23 June 2008, 14:44
Moscow Patriarchate refers to Catholic proselytism, in particular Uniates, as a barrier to dialogue with Vatican
Moscow, June 23, Interfax - The Chairman of the Moscow Patriarchate Department for External Church Relations Metropolitan Kirill believes, that the Uniates' activity in Ukraine and the mission of certain Catholics among the Orthodox citizens in Russia and CIS still stands a barrier to the dialogue between the Russian Orthodox Church and Vatican, Interfax-Religion reports.
"There is a series of unresolved problems in our relations [with Vatican]. First of all, they include the unsettled conflict between Orthodox and Greek Catholics in Western Ukraine, and unjustified expansion of the Ukrainian Greek Catholic Church mission into traditionally Orthodox regions," Metropolitan said in his interview to the official site of the Bishops' Council.

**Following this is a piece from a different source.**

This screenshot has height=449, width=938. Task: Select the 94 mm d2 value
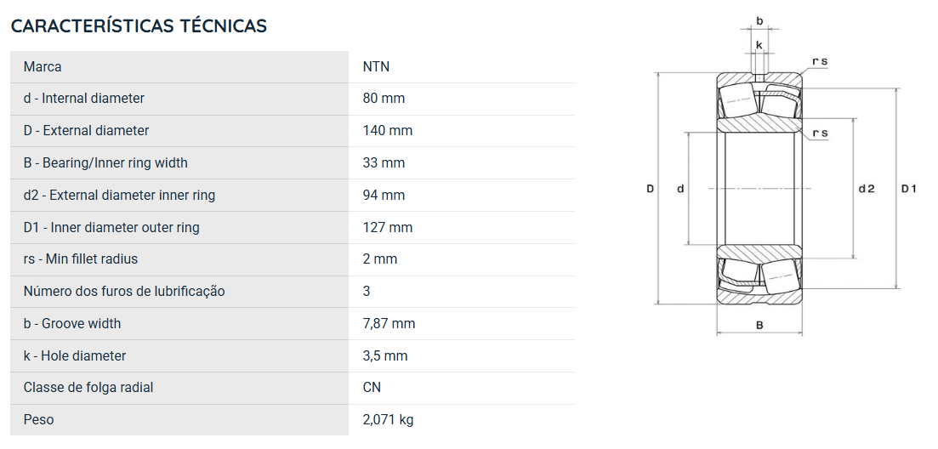pos(384,195)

According to Metropolitan Kirill, another "uneasy issue" of these relations is "the missionary activity of certain members of the Roman Catholic Church among Orthodox citizens of Russia and CIS countries."

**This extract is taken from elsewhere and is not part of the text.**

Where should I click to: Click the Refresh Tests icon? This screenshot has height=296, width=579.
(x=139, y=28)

"The joint Orthodox Catholic Working Group operates in Russia to decide such matters since 2004. We hope that its work bears fruit," said Metropolitan Kirill.
He also mentioned that the dialogue between the Russian Orthodox Church and the Roman Catholic Church "has strong inherent reserves for joint defending traditional Christian moral values, correct arrangement of social and family relations and protecting human rights."
Metropolitan Kirill stressed that "our standpoints on these matters are almost identical."
As regards the relations of the Moscow Patriarchate with Protestant communities, Metropolitan Kirill said that they "are more complex due to different circumstances", as many protestants these years "tend to extremely liberalize many aspects of their lives," giving public blessings to same-sex "marriages" and laying hands on homosexuals.
"Unfortunately, such tendency continues to spread onto many new protestant communities in the West. In a bid to successfully resist this attempt at total liberalization, we need to unite efforts of Orthodox and protestants who keep faith to Evangelist traditions, both in religion and in life," said Metropolitan Kirill.